> Aim of the task:
In the records below, reproduce exactly the lines from the one containing "Click inside the address bar" through the one containing "Open the hamburger", both included, and omit the pictures.

> Input for this task:
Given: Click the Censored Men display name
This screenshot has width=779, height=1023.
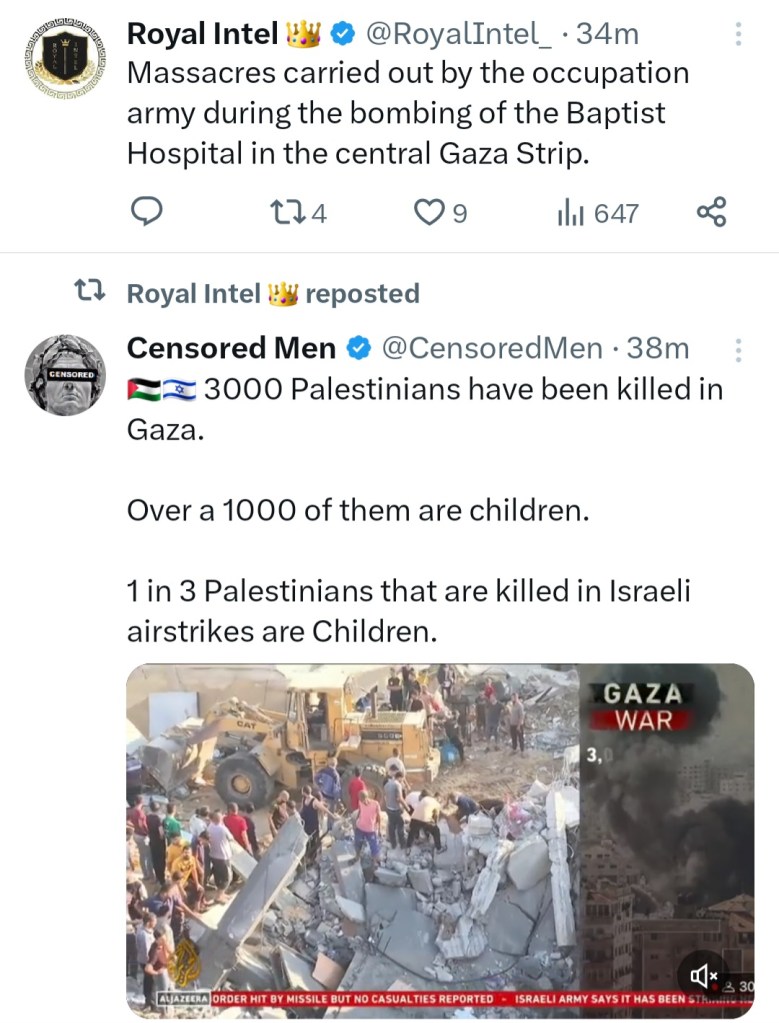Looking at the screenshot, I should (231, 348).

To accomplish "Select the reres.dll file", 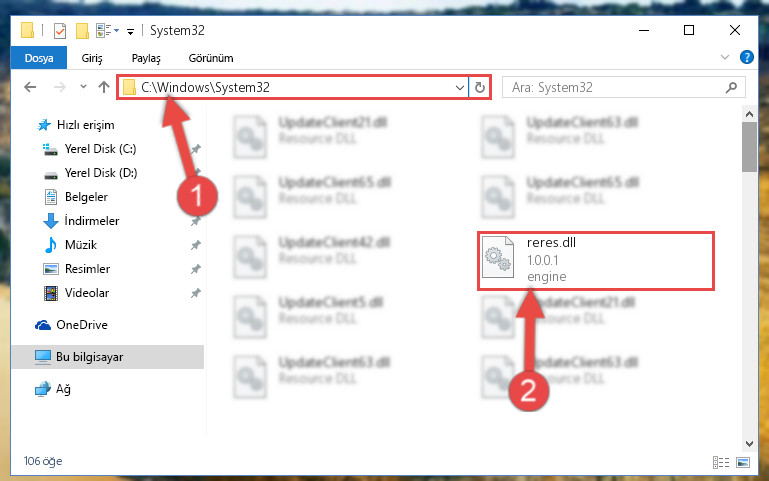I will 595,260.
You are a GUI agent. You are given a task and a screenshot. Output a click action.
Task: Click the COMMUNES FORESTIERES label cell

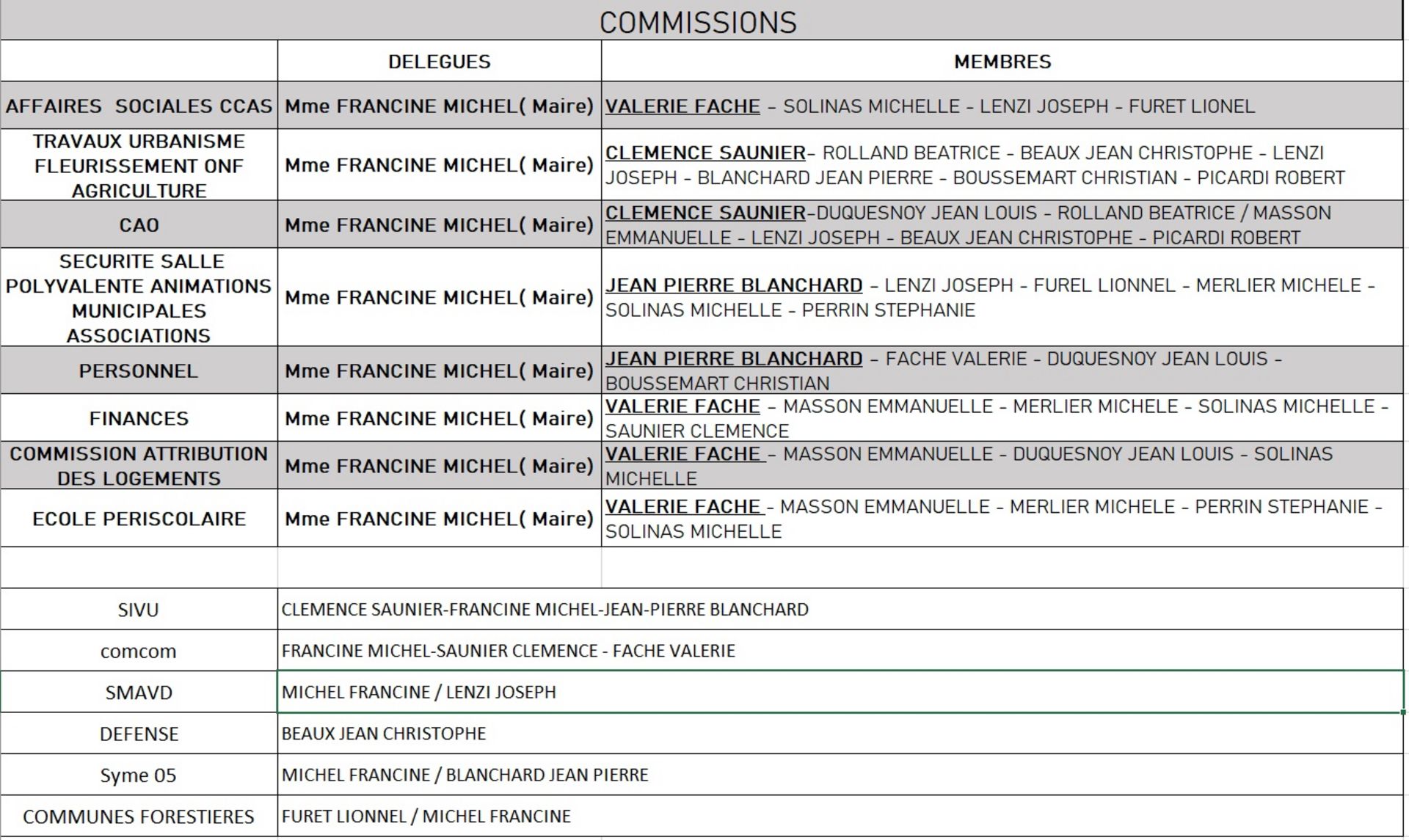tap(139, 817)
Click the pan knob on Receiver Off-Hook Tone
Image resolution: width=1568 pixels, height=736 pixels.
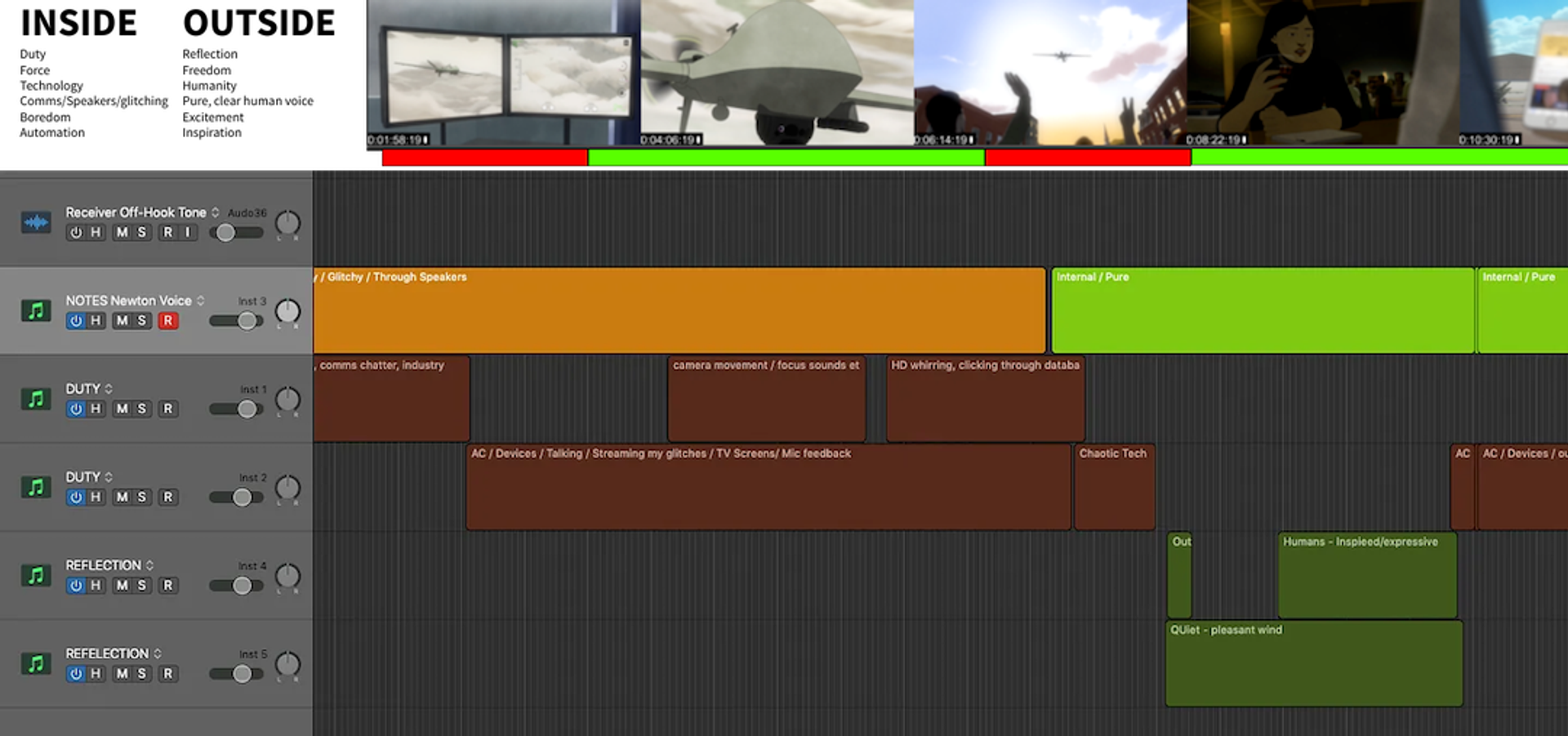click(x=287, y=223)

--

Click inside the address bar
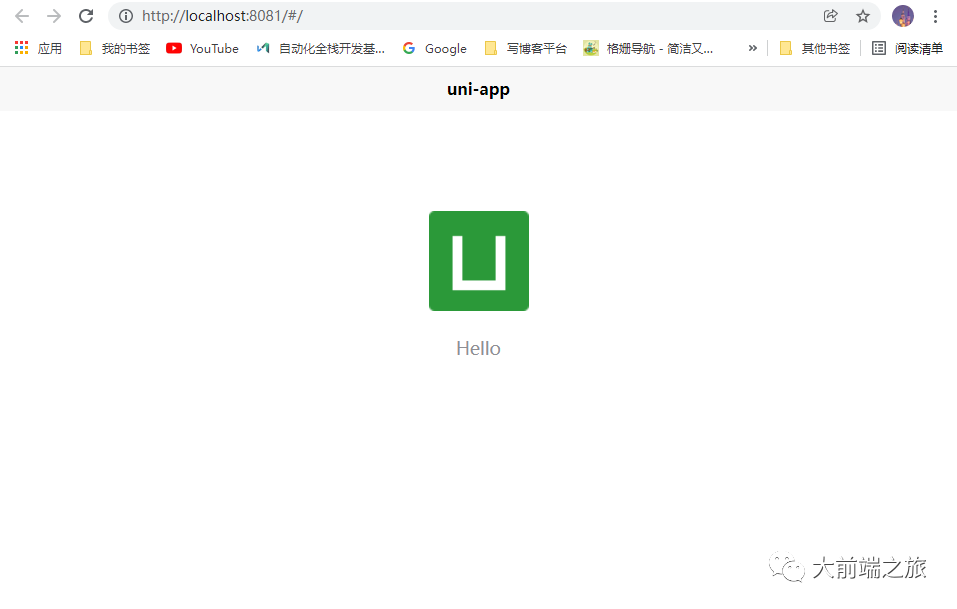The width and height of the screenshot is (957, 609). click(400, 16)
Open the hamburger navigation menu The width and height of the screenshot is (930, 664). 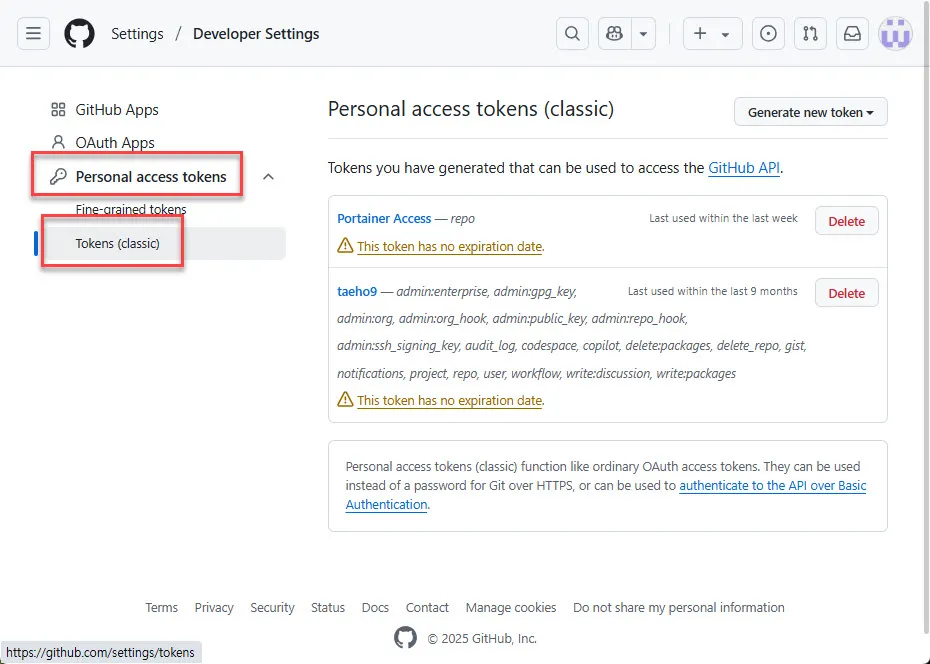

> Written solution:
Click inside the address bar
The width and height of the screenshot is (957, 609). click(400, 16)
Open the hamburger navigation menu The width and height of the screenshot is (930, 664). 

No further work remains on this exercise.